**EXERCISE TASKS**:
1) Write out the part of the Hadoop streaming tutorial from "Categories deploy-applications" to "Data Processing series.".
2) In the Hadoop streaming tutorial, what command installs Juju through snap?
3) Summarize the Hadoop streaming tutorial in two sentences.

**QUOTED PASSAGE**:
"""

How to stream Data Analytics with Apache Hadoop

Key Value
Summary Get started with Hadoop on JAAS with this streaming data example. We will use JAAS to deploy a fully supported Hadoop stack and then stream data into the platform for interactive SQL based Analysis.
Categories deploy-applications
Difficulty 3
Author Tom Barber tom@spicule.co.uk

Overview

Duration: 2:00

Introduction

Welcome to the first tutorial in this Getting Started with Data Processing series.

This tutorial will get you started with Anssr, a data processing and analytics platform built on top of Juju from Canonical.

Streaming data processing is becoming more and more popular, aided by faster computers, cheaper storage, and open source projects like Apache Kafka, which can deal with data streams at very high scale. Being able to process data in real time can both reduce the need for batch processing over much larger data sets as well as give stakeholders quicker access to data that may otherwise take time to reach their computers.

Juju allows users to spin up complex applications onto different platforms and run the same code in each location. While this tutorial is focused on AWS, Azure or GCP, you could also run it on:

  • Other cloud services
  • OpenStack
  • LXD containers
  • MAAS

In this tutorial you will learn how to…

  • Launch a Hadoop cluster
  • Deploy a Kafka server
  • Connect Kafka to Hadoop
  • Perform SQL analysis over your streaming data and the data stored in HDFS
  • Create ultra fast Parquet files

You will need…

  • An Ubuntu One account
  • A public SSH key
  • Credentials for AWS, GCE or Azure

Installing the Juju client

Duration: 5:00

Juju has both a web based GUI and a command line client. You can also access the command line from the GUI, but some people just prefer to use the comand line entirely.

Juju is available as a client on many platforms and distributions. Visit the install docs to get the latest version of Juju on macOS, Windows or CentOS.

If you are running Ubuntu, you can install Juju through the following steps:

First, it’s helpful to install snapd if you don’t have it already.

$ sudo apt install snapd

Then you can easily install Juju via snap:

$ sudo snap install juju --classic

Verify you can run Juju. You should see a summary and a list of common commands.

$ juju

You’re all set!

"""

**RECORDS**:

"""

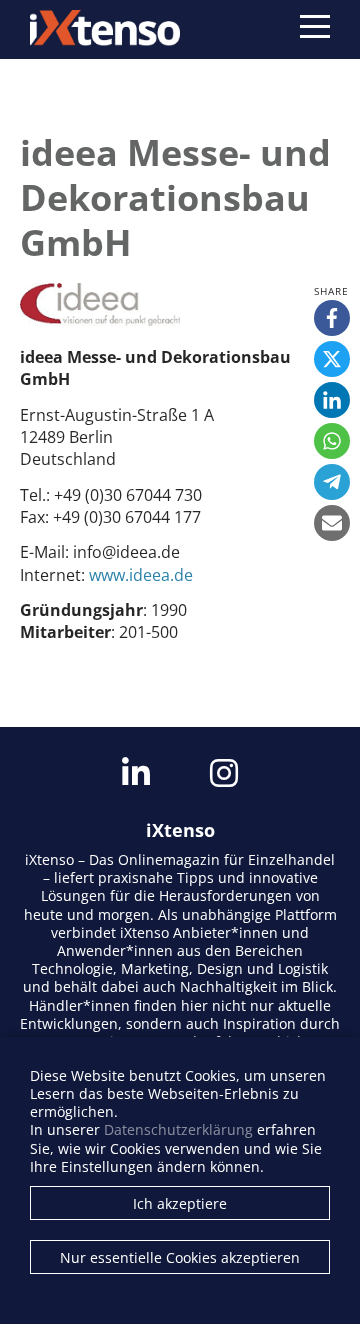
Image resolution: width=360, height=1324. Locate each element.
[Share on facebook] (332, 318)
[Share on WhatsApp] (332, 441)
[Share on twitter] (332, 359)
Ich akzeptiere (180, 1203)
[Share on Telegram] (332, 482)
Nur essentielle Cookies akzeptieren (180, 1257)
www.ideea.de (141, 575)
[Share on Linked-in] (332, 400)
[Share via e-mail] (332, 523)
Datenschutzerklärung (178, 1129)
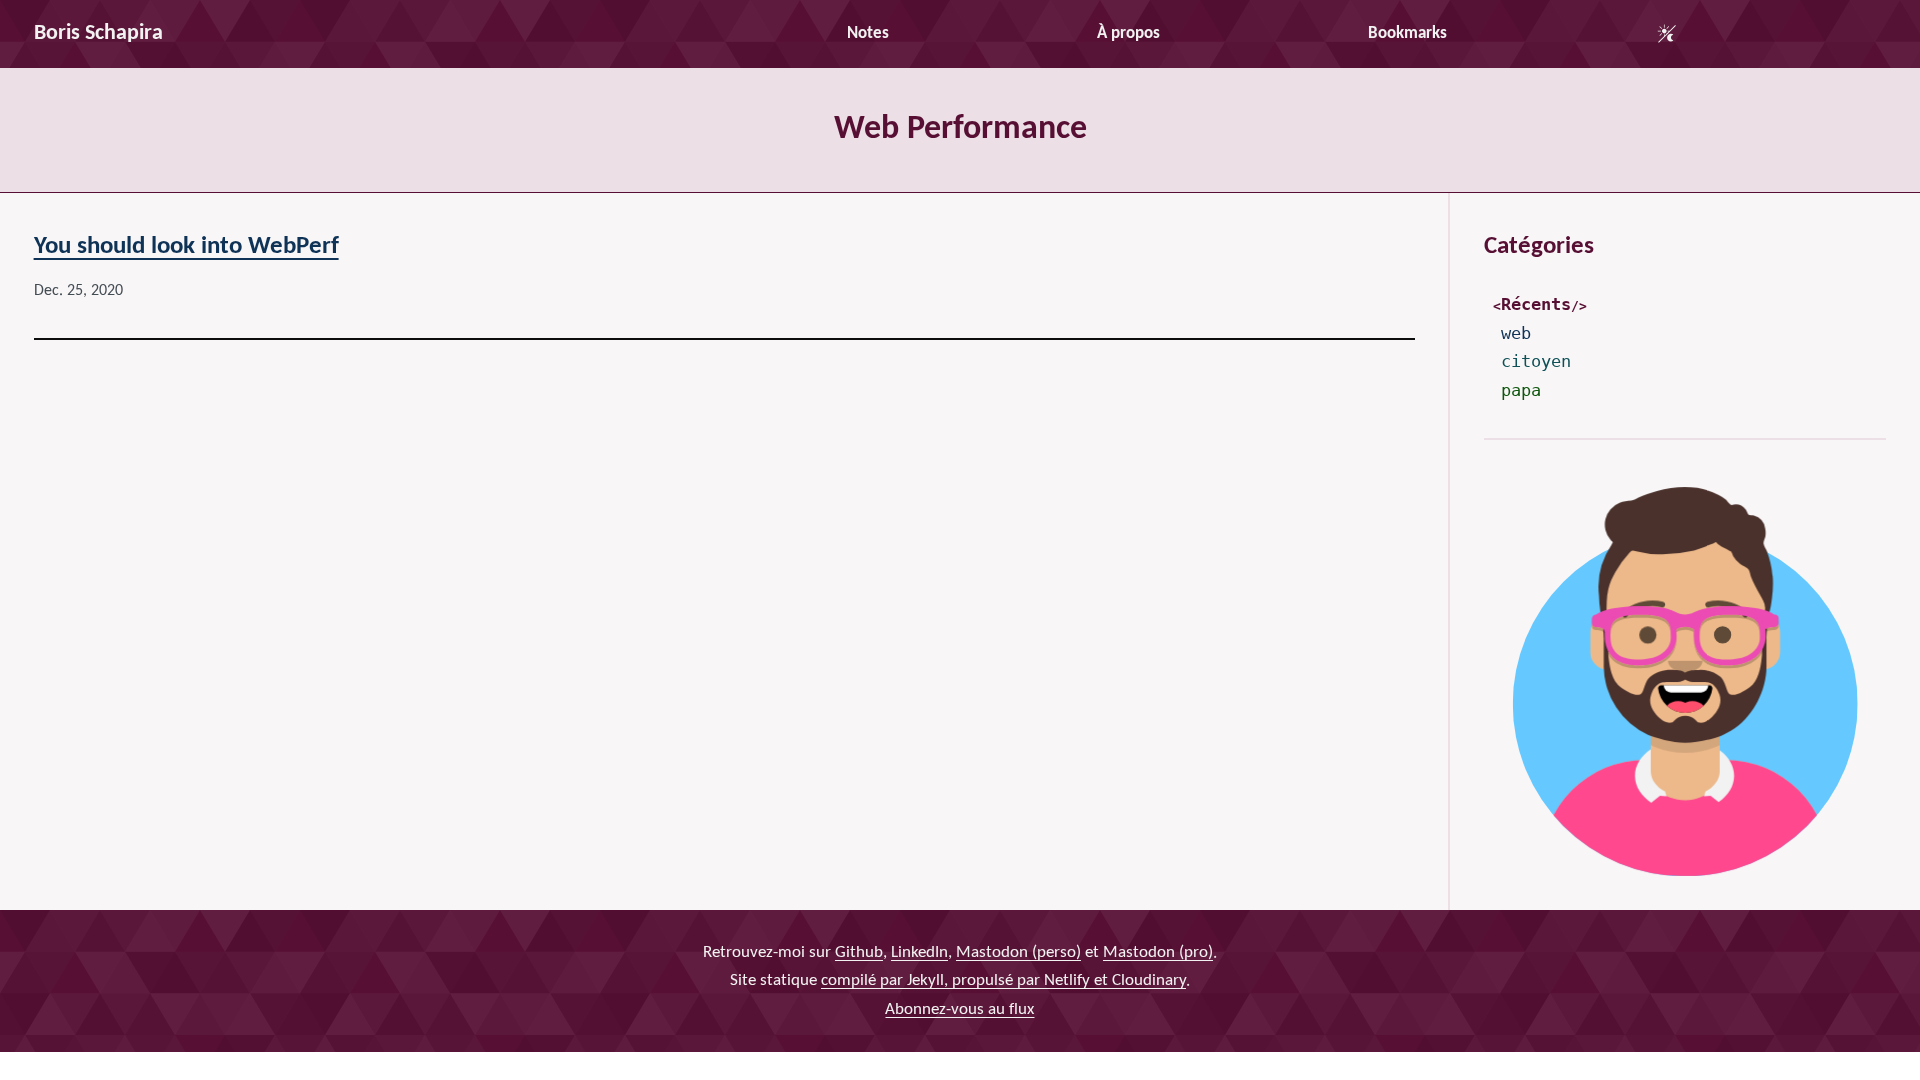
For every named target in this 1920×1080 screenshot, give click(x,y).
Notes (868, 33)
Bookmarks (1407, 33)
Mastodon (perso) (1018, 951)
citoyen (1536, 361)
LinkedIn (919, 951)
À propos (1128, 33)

"""
"""

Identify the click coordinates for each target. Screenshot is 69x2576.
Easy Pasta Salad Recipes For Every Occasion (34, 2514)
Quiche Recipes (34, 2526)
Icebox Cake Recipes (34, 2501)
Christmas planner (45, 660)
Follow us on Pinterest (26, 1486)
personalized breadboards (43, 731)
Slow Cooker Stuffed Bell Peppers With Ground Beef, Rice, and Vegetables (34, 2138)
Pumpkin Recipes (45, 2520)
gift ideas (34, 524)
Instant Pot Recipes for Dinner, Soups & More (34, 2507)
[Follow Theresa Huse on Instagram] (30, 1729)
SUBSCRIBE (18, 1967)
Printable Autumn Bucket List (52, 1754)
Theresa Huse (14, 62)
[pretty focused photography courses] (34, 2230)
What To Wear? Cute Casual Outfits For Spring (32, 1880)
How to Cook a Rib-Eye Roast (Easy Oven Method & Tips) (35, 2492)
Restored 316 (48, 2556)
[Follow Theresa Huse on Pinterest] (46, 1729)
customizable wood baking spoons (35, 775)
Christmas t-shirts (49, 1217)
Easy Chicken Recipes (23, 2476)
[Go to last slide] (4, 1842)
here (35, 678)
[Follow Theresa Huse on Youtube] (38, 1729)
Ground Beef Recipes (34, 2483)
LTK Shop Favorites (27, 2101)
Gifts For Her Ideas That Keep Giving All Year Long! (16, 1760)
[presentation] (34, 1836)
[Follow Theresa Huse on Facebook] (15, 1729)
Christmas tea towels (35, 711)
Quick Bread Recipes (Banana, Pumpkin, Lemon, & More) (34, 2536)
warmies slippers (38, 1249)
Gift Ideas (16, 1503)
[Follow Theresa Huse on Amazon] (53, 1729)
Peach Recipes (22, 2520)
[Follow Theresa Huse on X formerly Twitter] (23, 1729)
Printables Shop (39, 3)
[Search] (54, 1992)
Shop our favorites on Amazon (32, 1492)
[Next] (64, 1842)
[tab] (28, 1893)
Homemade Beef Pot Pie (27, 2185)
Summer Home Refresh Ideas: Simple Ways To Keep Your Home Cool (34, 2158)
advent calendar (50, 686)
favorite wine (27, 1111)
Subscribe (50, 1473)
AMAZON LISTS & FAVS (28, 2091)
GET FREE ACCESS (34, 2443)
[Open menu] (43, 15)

"""
"""

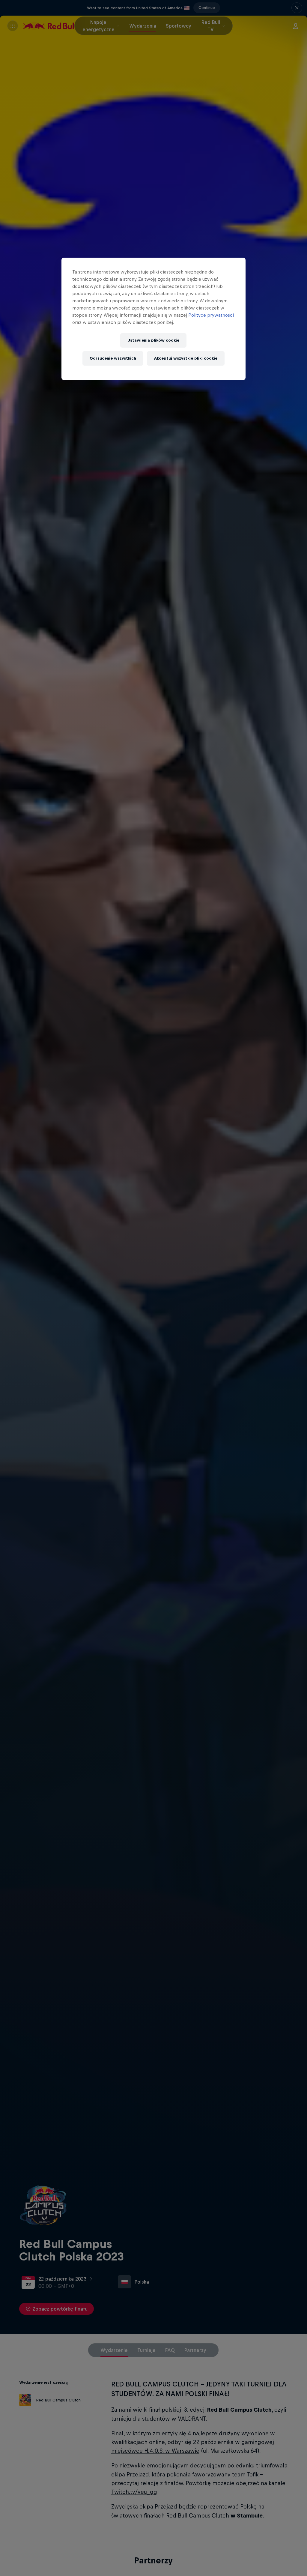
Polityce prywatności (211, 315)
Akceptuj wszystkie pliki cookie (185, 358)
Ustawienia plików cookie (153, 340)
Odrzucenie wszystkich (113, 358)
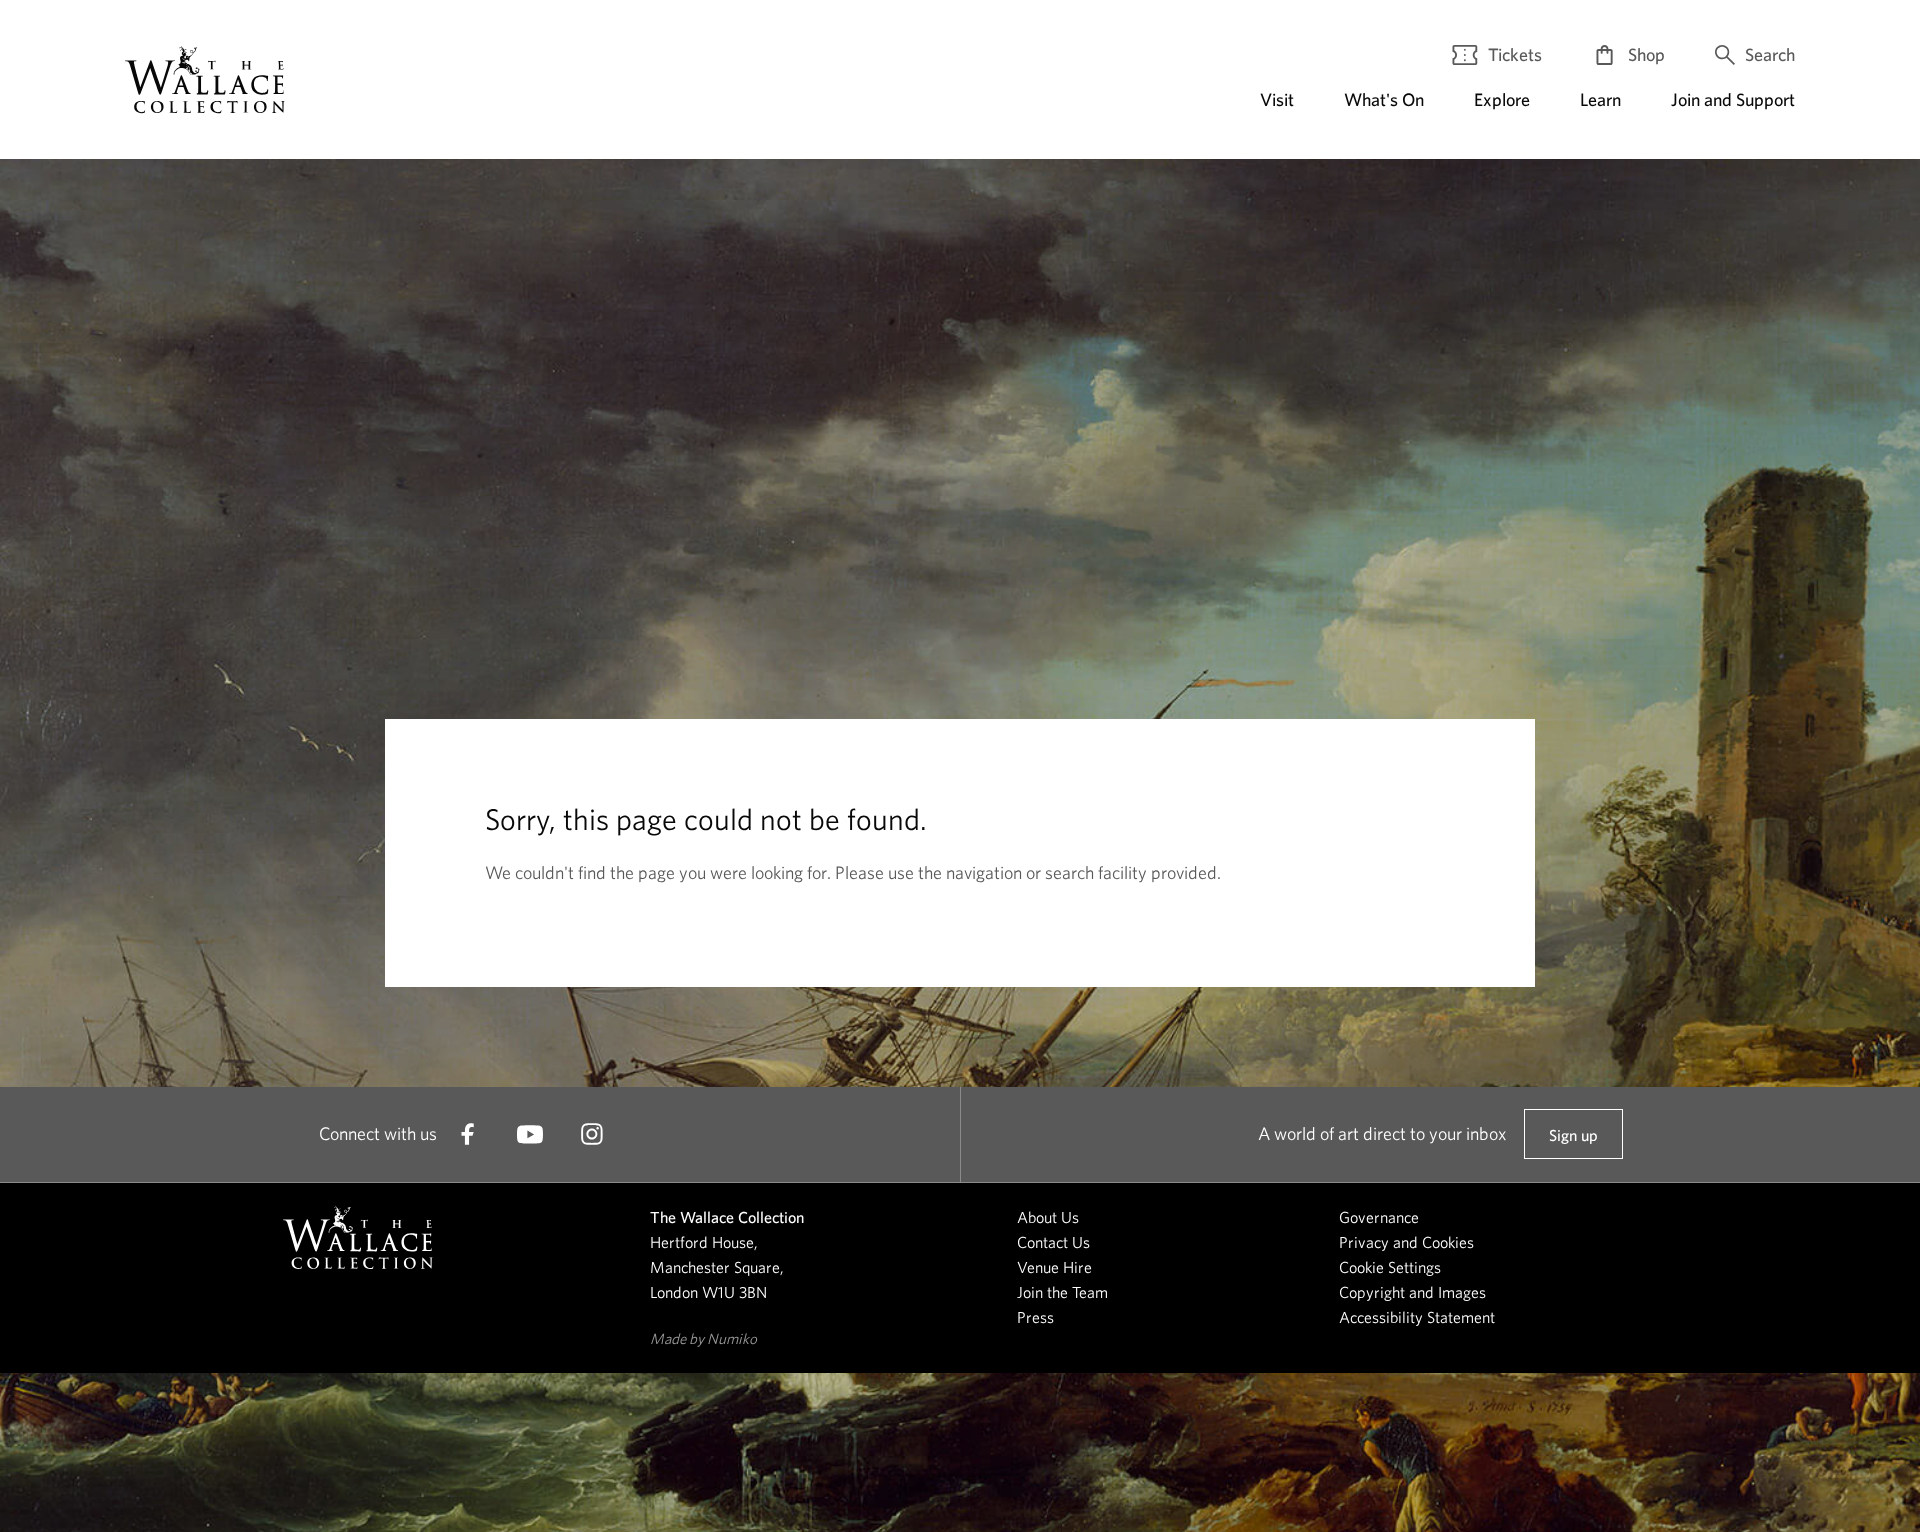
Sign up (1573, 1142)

"""

**OUTPUTS**:
1)
Categories deploy-applications
Difficulty 3
Author Tom Barber tom@spicule.co.uk

Overview

Duration: 2:00

Introduction

Welcome to the first tutorial in this Getting Started with Data Processing series.

2) sudo snap install juju --classic

3) This first tutorial in a data processing series introduces Anssr, a platform built on Juju. It teaches how to launch a Hadoop cluster, deploy Kafka and connect it to Hadoop, run SQL analysis on streaming and HDFS data, and create Parquet files, and it starts by installing the Juju client on Ubuntu with snapd and snap.